In set theory, a limit ordinal is an ordinal number that is neither zero nor a successor ordinal. Alternatively, an ordinal λ is a limit ordinal if there is an ordinal less than λ, and whenever β is an ordinal less than λ, then there exists an ordinal γ such that β < γ < λ. Every ordinal number is either zero, or a successor ordinal, or a limit ordinal. For example, the smallest limit ordinal is ω, the smallest ordinal greater than every natural number. This is a limit ordinal because for any smaller ordinal (i.e., for any natural number) n we can find another natural number larger than it (e.g. n+1), but still less than ω. The next-smallest limit ordinal is ω+ω. This will be discussed further in the article. Using the von Neumann definition of ordinals, every ordinal is the well-ordered set of all smaller ordinals. The union of a nonempty set of ordinals that has no greatest element is then always a limit ordinal. Using von Neumann cardinal assignment, every infinite cardinal number is also a limit ordinal. Various other ways to define limit ordinals are: It is equal to the supremum of all the ordinals below it, but is not zero. (Compare with a successor ordinal: the set of ordinals below it has a maximum, so the supremum is this maximum, the previous ordinal.) It is not zero and has no maximum element.
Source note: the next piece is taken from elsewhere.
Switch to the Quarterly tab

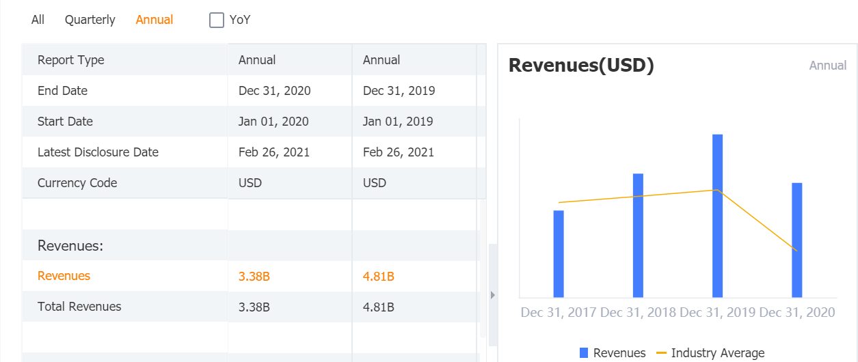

It can be written in the form ωα for α > 0. That is, in the Cantor normal form there is no finite number as last term, and the ordinal is nonzero. It is a limit point of the class of ordinal numbers, with respect to the order topology. (The other ordinals are isolated points.) Some contention exists on whether or not 0 should be classified as a limit ordinal, as it does not have an immediate predecessor; some textbooks include 0 in the class of limit ordinals while others exclude it. Because the class of ordinal numbers is well-ordered, there is a smallest infinite limit ordinal; denoted by ω (omega). The ordinal ω is also the smallest infinite ordinal (disregarding limit), as it is the least upper bound of the natural numbers.